§ Material for the task
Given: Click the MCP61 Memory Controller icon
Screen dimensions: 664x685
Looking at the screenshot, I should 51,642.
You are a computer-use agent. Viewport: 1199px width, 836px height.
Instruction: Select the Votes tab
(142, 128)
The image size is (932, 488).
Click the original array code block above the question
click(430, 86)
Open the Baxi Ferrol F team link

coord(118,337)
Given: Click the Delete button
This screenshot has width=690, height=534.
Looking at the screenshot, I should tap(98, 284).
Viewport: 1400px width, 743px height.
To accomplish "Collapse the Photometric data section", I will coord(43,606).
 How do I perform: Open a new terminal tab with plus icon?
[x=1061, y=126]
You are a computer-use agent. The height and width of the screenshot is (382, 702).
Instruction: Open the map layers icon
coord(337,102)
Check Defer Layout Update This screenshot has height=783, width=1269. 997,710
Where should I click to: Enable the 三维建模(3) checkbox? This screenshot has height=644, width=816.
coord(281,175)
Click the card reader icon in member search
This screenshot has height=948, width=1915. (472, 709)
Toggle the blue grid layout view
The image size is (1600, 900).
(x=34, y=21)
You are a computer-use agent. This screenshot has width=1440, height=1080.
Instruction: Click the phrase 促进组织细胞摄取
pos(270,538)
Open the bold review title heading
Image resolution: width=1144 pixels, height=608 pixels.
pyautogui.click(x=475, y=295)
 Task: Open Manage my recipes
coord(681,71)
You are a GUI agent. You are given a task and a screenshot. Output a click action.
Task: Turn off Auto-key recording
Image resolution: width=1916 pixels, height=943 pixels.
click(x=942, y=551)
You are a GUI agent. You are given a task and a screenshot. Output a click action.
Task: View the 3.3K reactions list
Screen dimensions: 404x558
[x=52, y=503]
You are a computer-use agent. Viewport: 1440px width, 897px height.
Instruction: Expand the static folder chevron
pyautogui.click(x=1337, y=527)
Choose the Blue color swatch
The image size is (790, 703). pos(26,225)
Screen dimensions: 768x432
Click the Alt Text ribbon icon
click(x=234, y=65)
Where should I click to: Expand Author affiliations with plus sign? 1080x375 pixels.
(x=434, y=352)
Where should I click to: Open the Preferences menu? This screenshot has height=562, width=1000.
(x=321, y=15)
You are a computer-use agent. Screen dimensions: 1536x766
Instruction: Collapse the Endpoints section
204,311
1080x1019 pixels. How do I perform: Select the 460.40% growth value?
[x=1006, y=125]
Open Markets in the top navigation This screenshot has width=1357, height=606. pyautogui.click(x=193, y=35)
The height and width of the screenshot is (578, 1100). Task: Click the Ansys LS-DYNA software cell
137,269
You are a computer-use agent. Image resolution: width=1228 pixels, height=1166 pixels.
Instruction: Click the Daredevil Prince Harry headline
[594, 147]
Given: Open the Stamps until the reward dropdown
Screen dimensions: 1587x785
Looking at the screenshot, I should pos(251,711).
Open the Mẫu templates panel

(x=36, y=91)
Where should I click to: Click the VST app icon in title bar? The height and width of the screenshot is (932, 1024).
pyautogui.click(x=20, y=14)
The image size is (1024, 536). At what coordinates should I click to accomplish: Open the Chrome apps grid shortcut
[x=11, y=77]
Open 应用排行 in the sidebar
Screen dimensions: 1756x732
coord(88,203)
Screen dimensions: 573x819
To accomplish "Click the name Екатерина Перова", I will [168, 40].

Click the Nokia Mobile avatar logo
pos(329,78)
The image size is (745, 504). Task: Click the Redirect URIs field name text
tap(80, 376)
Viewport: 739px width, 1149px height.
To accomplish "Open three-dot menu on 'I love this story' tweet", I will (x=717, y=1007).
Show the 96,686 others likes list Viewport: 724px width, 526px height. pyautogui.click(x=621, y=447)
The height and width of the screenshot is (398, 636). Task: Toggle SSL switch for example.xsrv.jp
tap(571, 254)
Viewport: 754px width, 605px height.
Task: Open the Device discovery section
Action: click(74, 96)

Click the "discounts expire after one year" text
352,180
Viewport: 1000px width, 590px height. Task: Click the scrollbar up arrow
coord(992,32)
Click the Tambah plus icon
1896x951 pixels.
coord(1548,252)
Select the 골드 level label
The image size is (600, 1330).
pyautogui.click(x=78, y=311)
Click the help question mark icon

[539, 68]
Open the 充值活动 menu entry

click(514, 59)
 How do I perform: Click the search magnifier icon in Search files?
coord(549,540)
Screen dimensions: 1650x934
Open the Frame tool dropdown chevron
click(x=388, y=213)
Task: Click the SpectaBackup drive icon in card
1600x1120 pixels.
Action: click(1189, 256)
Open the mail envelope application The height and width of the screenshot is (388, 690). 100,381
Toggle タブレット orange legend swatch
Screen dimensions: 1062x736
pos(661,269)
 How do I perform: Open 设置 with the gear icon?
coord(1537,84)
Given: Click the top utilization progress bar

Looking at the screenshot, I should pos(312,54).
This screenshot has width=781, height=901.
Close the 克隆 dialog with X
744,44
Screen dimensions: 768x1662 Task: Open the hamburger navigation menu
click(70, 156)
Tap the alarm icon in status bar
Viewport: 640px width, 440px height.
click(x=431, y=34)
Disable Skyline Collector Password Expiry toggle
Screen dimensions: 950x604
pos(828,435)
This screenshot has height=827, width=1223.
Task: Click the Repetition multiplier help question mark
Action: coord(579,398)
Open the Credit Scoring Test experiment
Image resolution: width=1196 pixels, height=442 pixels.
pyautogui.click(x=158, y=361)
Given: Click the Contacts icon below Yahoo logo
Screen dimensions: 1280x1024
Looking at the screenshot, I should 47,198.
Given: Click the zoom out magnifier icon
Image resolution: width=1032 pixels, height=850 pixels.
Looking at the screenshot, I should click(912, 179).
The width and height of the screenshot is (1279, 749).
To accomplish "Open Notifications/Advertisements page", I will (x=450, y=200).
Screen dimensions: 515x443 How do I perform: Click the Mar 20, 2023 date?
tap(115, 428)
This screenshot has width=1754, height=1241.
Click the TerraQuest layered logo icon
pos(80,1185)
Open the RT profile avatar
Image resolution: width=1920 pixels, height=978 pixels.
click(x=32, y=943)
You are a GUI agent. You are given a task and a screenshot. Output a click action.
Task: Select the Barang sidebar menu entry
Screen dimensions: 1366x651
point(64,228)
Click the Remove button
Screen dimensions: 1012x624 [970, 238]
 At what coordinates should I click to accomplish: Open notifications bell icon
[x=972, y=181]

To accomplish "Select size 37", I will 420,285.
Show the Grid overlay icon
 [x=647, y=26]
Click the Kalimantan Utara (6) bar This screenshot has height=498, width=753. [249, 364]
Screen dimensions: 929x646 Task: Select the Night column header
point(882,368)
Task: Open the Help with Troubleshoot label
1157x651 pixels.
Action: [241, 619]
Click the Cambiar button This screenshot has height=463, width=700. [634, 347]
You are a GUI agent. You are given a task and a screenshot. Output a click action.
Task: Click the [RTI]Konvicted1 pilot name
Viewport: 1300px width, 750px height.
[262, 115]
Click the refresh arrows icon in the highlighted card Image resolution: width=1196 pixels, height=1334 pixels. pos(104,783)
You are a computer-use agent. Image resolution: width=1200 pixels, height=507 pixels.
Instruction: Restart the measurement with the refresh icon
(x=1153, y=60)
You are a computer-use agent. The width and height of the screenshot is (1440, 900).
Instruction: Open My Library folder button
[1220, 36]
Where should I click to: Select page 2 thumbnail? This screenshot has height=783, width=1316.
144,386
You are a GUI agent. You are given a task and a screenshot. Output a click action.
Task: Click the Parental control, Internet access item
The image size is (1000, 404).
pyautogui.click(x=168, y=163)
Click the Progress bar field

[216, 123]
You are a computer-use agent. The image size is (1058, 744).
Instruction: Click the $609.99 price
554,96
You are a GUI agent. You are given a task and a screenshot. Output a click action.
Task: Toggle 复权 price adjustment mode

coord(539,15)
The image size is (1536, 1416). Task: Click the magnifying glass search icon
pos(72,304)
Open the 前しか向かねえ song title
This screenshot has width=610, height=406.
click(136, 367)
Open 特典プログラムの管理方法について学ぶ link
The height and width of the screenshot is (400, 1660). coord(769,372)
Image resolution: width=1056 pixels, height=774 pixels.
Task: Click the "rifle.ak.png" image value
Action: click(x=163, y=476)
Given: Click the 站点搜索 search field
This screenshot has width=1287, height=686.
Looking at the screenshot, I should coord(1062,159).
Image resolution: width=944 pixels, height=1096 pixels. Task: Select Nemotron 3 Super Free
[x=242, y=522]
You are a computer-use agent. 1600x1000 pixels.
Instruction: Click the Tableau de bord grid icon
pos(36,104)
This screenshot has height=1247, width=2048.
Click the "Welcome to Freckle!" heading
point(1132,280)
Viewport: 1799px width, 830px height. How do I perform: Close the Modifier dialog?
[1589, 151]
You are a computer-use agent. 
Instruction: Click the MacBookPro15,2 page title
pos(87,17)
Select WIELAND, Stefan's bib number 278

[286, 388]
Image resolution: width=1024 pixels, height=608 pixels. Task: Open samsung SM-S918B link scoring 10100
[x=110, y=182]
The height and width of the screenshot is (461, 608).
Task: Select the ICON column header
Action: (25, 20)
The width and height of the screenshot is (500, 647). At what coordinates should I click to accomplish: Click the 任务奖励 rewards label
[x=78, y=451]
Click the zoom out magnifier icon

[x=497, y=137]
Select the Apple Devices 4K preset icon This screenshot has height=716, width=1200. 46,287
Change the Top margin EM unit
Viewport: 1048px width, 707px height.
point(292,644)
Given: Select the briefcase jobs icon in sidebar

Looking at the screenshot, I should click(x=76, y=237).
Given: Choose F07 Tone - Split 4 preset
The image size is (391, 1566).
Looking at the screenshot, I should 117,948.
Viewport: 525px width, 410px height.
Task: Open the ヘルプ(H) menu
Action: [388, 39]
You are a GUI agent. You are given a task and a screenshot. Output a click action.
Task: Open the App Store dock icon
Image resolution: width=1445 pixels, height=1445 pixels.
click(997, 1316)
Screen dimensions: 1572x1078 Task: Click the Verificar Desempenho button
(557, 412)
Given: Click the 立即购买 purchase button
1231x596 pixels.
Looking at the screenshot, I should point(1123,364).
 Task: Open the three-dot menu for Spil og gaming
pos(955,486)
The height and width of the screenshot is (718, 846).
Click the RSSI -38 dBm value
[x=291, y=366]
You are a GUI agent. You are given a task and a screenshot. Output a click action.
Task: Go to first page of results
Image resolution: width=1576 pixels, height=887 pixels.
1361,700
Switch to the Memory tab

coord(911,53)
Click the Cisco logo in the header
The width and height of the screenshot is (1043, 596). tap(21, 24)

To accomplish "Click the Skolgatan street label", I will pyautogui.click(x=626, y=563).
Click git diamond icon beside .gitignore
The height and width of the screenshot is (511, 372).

§ What is needed
Lines to set down from above: the line with "Task: Open the Help with Troubleshoot label", the line with "Task: Click the [RTI]Konvicted1 pilot name", and every line between, each exactly as written.

§ Output of the exercise
Task: Open the Help with Troubleshoot label
1157x651 pixels.
Action: [241, 619]
Click the Cambiar button This screenshot has height=463, width=700. [634, 347]
You are a GUI agent. You are given a task and a screenshot. Output a click action.
Task: Click the [RTI]Konvicted1 pilot name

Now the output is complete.